> _WORK TASK_: Start with the line that holds "The image size is (648, 515).". Please copy it and each remaining line below exactly, leaving pictures out.

DATA FOR ANALYSIS below:

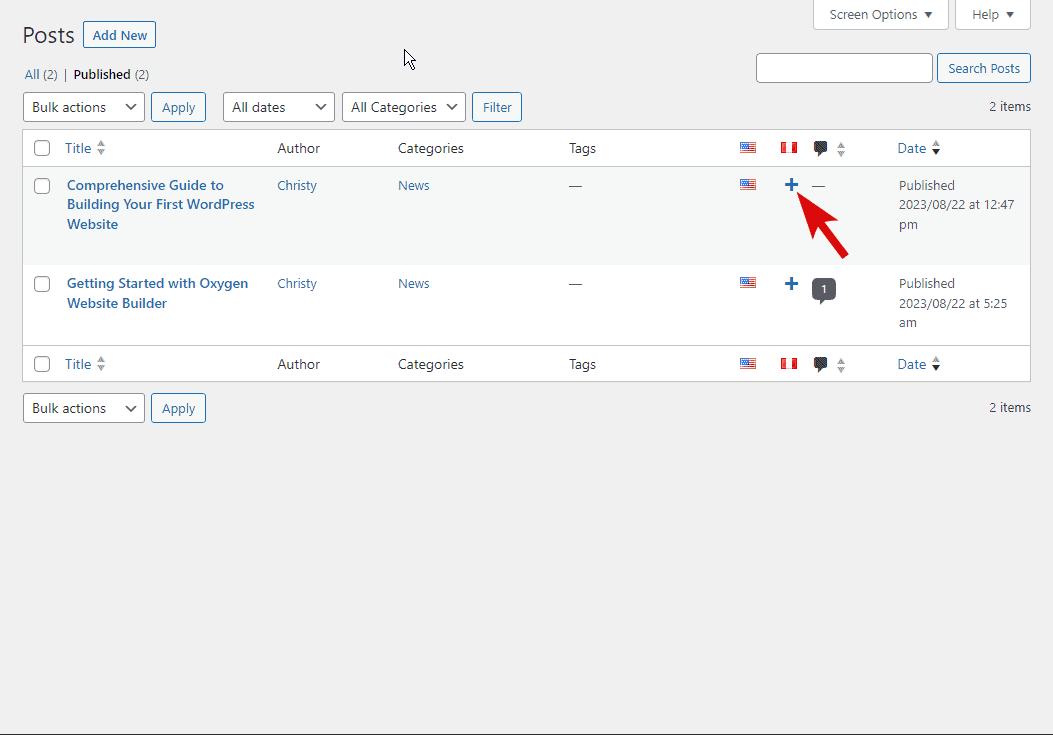Screen dimensions: 1053x735
Task: Add translation for Getting Started with Oxygen post
Action: tap(791, 284)
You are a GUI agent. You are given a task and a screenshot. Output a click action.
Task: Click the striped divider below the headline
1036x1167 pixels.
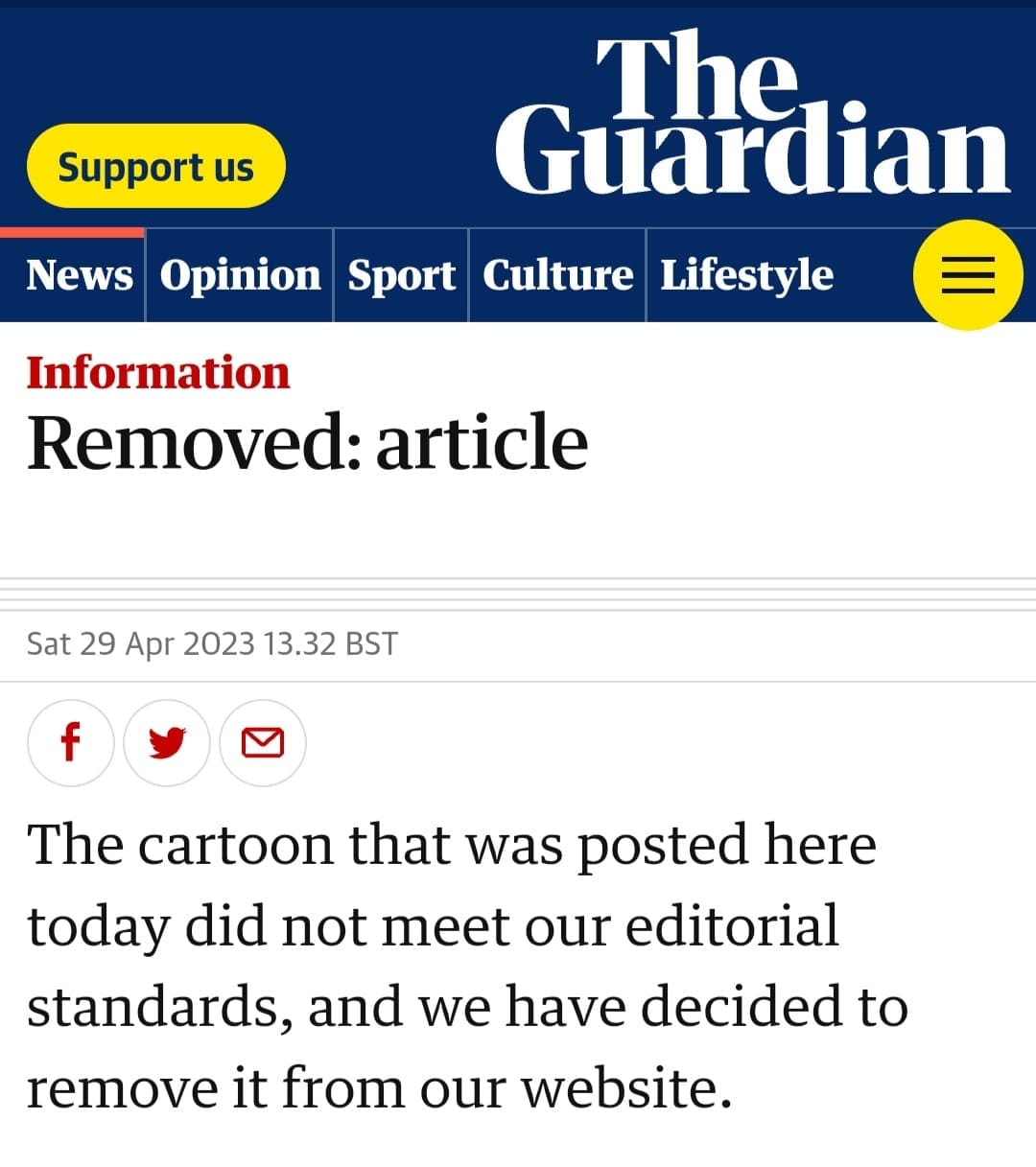(518, 595)
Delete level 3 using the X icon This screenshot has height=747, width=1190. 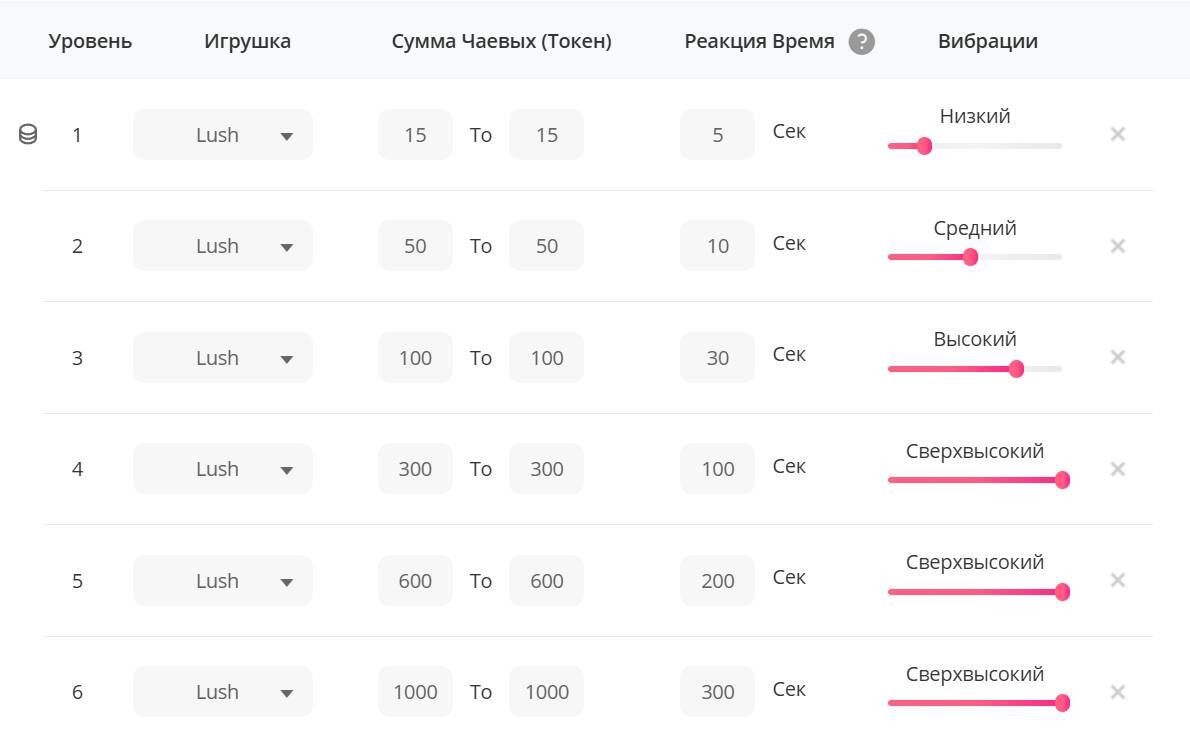1118,357
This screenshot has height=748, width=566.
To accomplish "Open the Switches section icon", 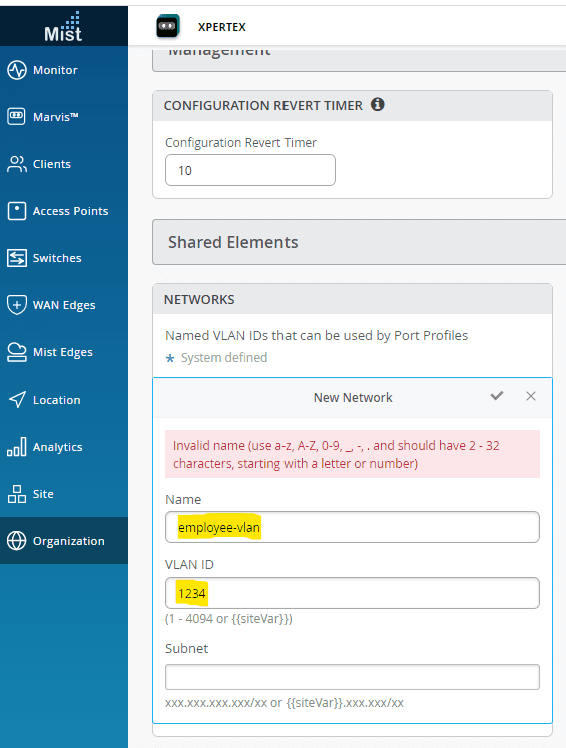I will [17, 258].
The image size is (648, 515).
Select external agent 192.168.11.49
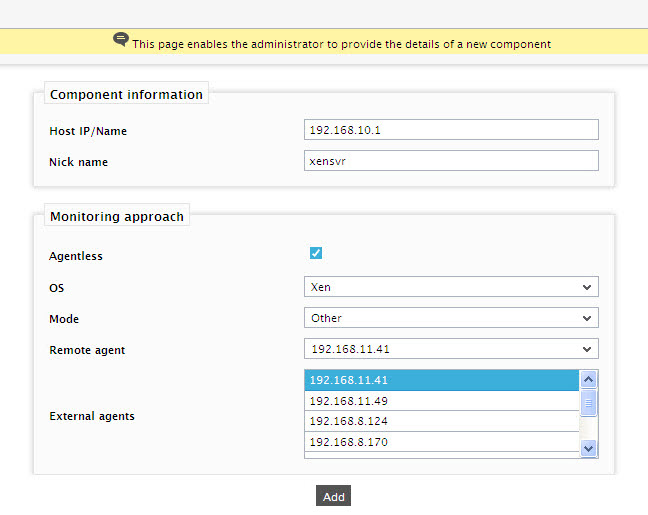point(442,401)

End of DATA FOR ANALYSIS.

> _EXPECTED OUTPUT_:
The image size is (648, 515).
Select external agent 192.168.11.49
point(442,401)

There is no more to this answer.